Our Internals Aggregator is still firmly in neutral territory, though.

- MO Liquidity indicator: Still flush and supportive of risk assets.
- Aggregate Breadth: Is at +3. This is still a bullish reading, but it typically coincides with a more volatile uptrend.
- Trifecta Lens Score (TLS): The TLS is a composite of our key macro, fundamental, positioning, and technical indicators. It’s currently at zero, which is a low bullish reading that supports the current trend.

- CoT Positioning:
- Commodities: Crowded longs in Feeder Cattle and crowded shorts in Rough Rice, Soybean Meal, and Sugar
- Equities: Crowded longs in Nasdaq 100 and crowded shorts in Russell 2000
- Currencies: Crowded longs in JPY and crowded shorts in AUD
- Debt: Crowded longs in 30yr UST bond and crowded shorts in 5yr UST Note
Weight of the evidence:
The data + tape say this trend is headed higher — albeit with rising volatility — and there’s an increasing probability that the trend goes parabolic as bears capitulate and join in. We are also starting to see the early signs of deterioration that often precede larger corrections by 1-2 months, but it’s still all too early to call for a coming top—just something we need to track.
Final thoughts and trade setups
The Qs look like they’ll push to new all-time highs this week. We’re long and will be adding when given setups to do so.

One thing I’m tracking closely is breadth.
I mentioned above that while our breadth aggregator is still in bullish territory, we’re seeing some individual components beginning to slide.
Here’s the % of SPX members above their 50 and 200-day moving averages. They’ve both come down off their highs and are currently trending lower. But, overall, they’re still quite strong. I’d become more concerned if we see the 50d (tan line) break sharply down towards the lower horizontal.

Russell 3K breadth tends to give a better lead since it’s a larger universe of stocks. We see a bit more deterioration here, but not enough to want to turn defensive, yet. So, just something for us to keep an eye on.

I’d been writing about the developing long opportunity in the Nikkei for a few months now.

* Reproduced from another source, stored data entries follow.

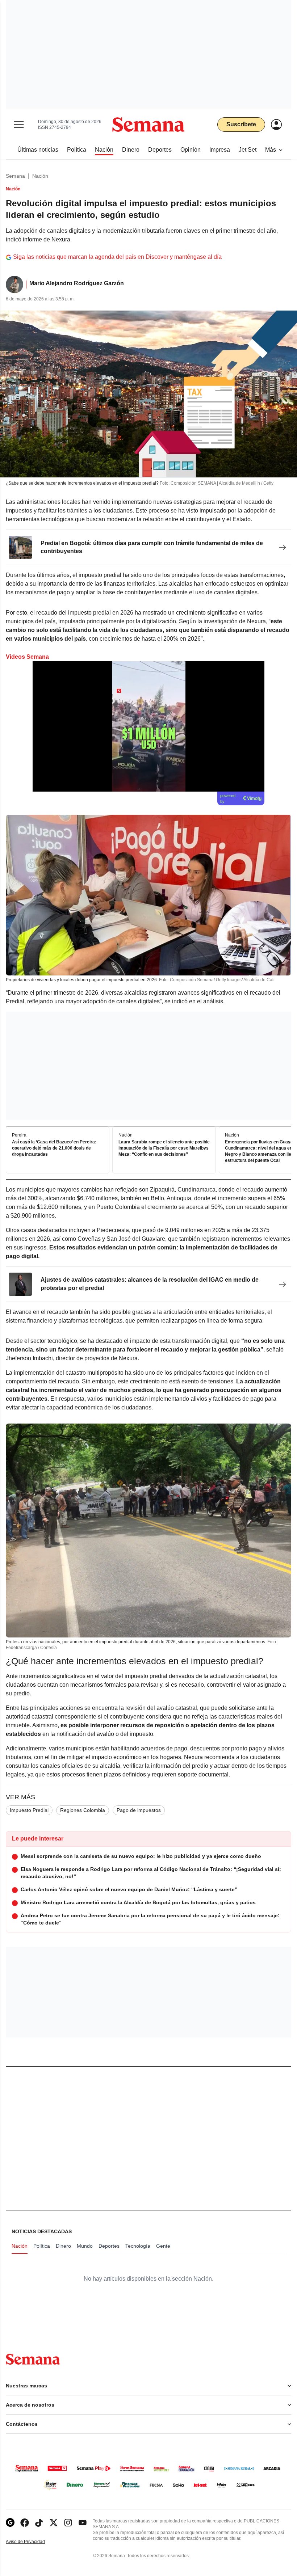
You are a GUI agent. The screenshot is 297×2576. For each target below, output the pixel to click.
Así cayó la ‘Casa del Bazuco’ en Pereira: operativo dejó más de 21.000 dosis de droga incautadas (54, 1148)
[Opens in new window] (24, 2522)
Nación (40, 176)
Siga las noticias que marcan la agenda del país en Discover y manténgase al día (117, 257)
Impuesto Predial (29, 1810)
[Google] (10, 2522)
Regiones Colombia (82, 1810)
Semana (15, 176)
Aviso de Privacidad (33, 2542)
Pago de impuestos (139, 1810)
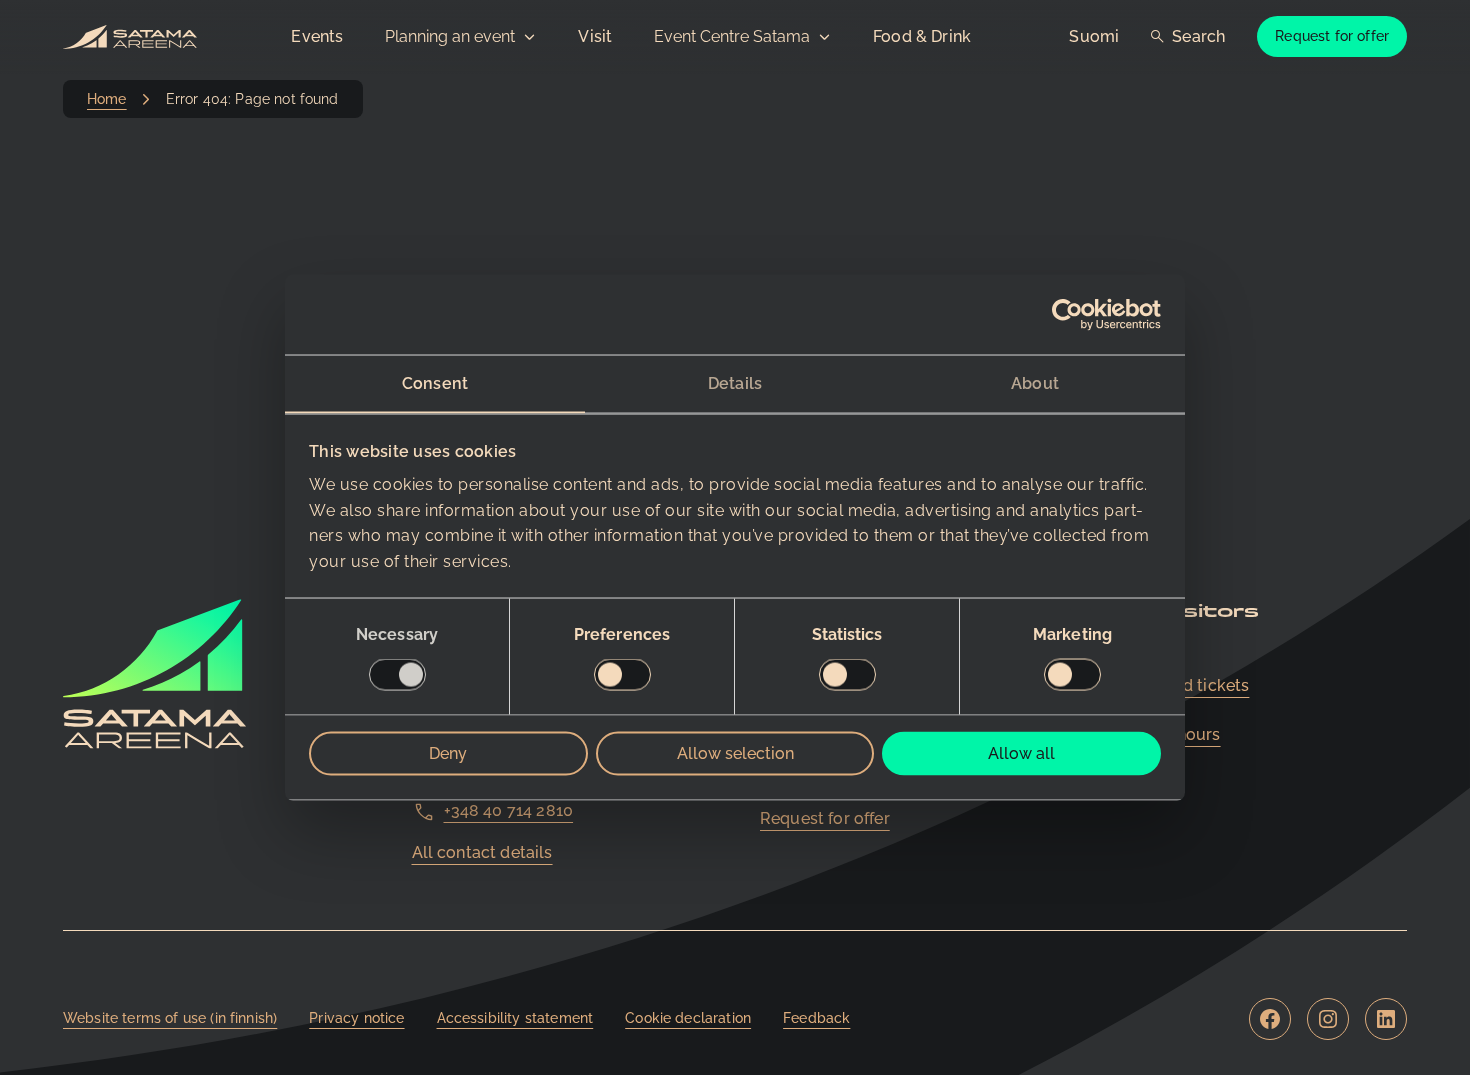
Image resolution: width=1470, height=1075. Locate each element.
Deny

It looks like the 18-month sideways range has finally completed with a breakout and an all-time closing high last week.
We were bucked out of our first long attempt two weeks ago, but we’ll be taking another swing this week.

I think crypto will be the play over the next two months.
ETHUSD is breaking out from a 4-year symmetrical triangle. The measured move target on this is 6,500+. We are long and will be looking to add.

Gold has stopped us out on breakout failures to both the upside and downside over the past month. But the compression regime continues to develop, and we’ll gladly take another setup if one comes.

We’ve significantly pared back our single-name equity risk over the past two weeks. Now our book is barbellled in long NQ/ES/BTC/ETH with long GDX/REMX/SHLD/MXN/EUR.
Another area of the market we’re looking at is Lithium (LIT ETF pictured below).
LIT fell nearly 70% from its 21’ peak to its bottom earlier this year.
I’m willing to bet that this is the cycle low for the sector.

SLI fell over -90% and is attempting to break out from its 18-month base.

Same with PMET.

There’s a lot of deep value in this space.
Brandon has some favorites that he’ll be sharing with the group soon.
That’s all I got for now.
Stay frosty and keep your head on a swivel.